-- Start of Data entries --

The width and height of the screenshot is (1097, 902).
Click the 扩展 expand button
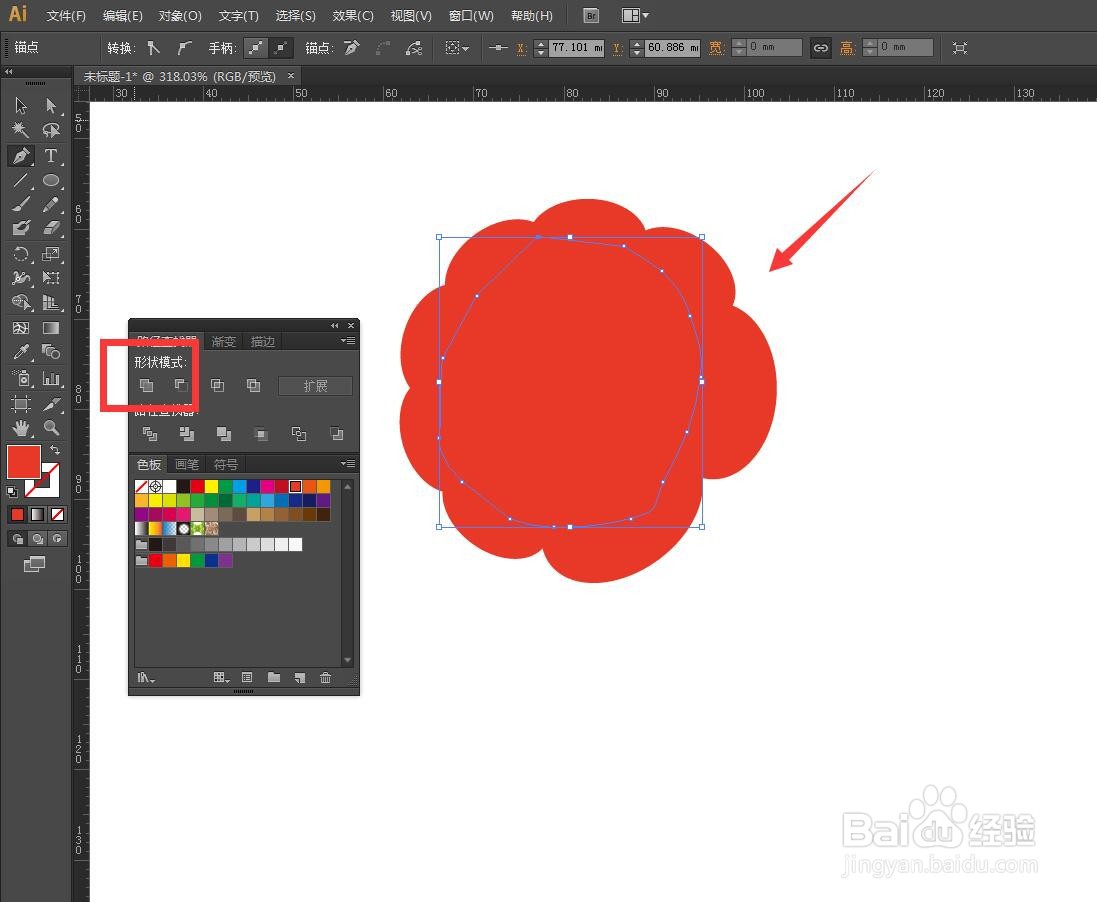pos(315,386)
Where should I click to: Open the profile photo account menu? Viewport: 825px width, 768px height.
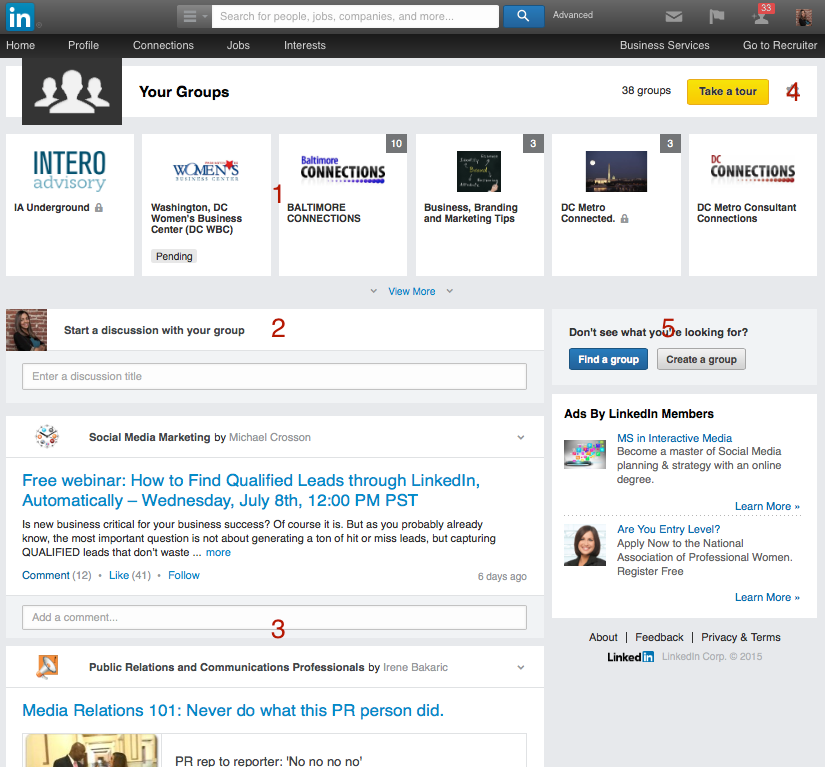(803, 17)
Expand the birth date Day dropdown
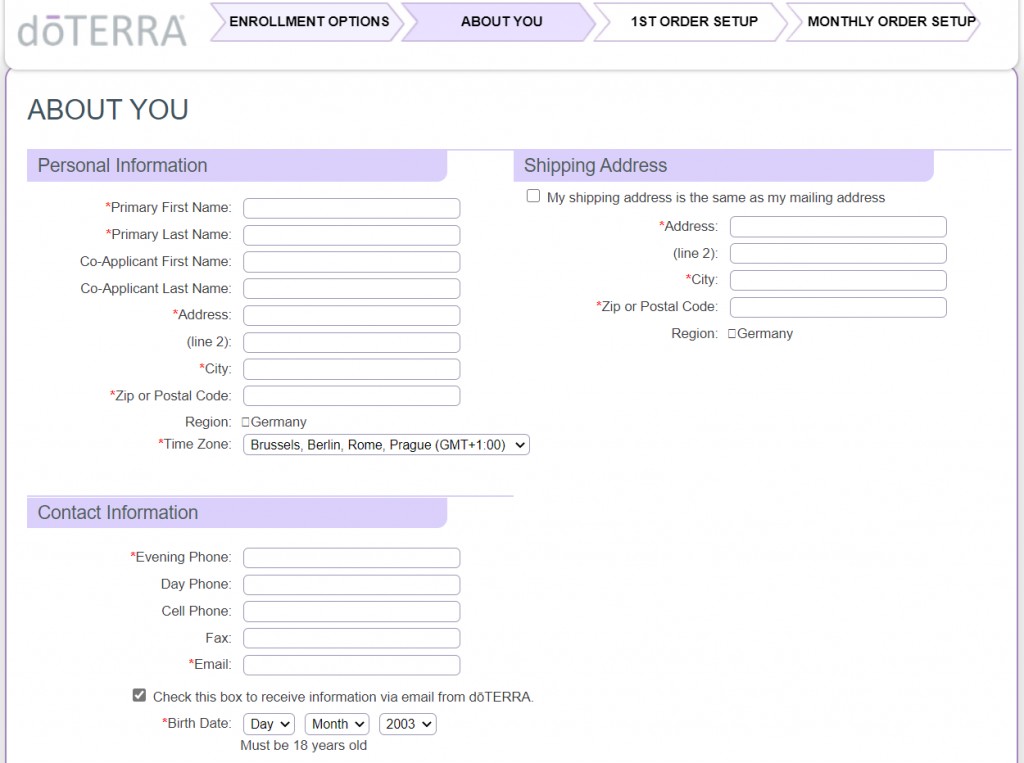 point(269,724)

-- End of Data entries --

Reproduce every line of the data above, requests included, and increase each coordinate in the answers by 63. Leave the pictures out of your response.

**Expected answer**
The width and height of the screenshot is (1097, 902).
Click the 扩展 expand button
pos(378,449)
Where should I click to: Open the profile photo account menu? Viewport: 825px width, 768px height.
(866, 80)
Expand the birth date Day dropdown
 point(332,787)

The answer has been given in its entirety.